# Is this LED light product advisable?



## BrucherT (Oct 8, 2019)

Found what seems like quite a deal on an LED panel but wanted to ask the experts. Please advise.


----------



## TyroneGenade (Oct 8, 2019)

Personally, I would stick with LED shop-lights and the like. I am not convinced these special lamps give remarkably better growth, justifying the higher price.


----------



## BrucherT (Oct 8, 2019)

TyroneGenade said:


> Personally, I would stick with LED shop-lights and the like. I am not convinced these special lamps give remarkably better growth, justifying the higher price.


Thank you for responding. I never use lights but have been intrigued by growers’ LED results here. This is available to me for $10. I’m asking if it’s any good at all. I think they’re usually closer to $100 or more.


----------



## littlefrog (Oct 8, 2019)

I have never had one of that style last more than a year or so. You will have better luck with a slightly more expensive light. Or if you want white LEDs, just buy them off the shelf at the hardware store. Those are pretty good and a better value.


----------



## abax (Oct 8, 2019)

I agree with Tyrone and the Michigander on these fancy lights.
I have a home constructed set of three just plain white LEDs
four lights to each bench in my gh and they have done an
exceptionally good job for well over four years.
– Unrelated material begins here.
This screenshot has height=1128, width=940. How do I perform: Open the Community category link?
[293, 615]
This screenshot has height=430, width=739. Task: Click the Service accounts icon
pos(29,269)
All you need
is 4x4s, cut some holes, wire it up and hang it...easy.


----------



## ScientistKen (Oct 9, 2019)

BrucherT said:


> Thank you for responding. I never use lights but have been intrigued by growers’ LED results here. This is available to me for $10. I’m asking if it’s any good at all. I think they’re usually closer to $100 or more.


For ten bucks I would say go for it.


----------



## Spencer Garing (Oct 10, 2019)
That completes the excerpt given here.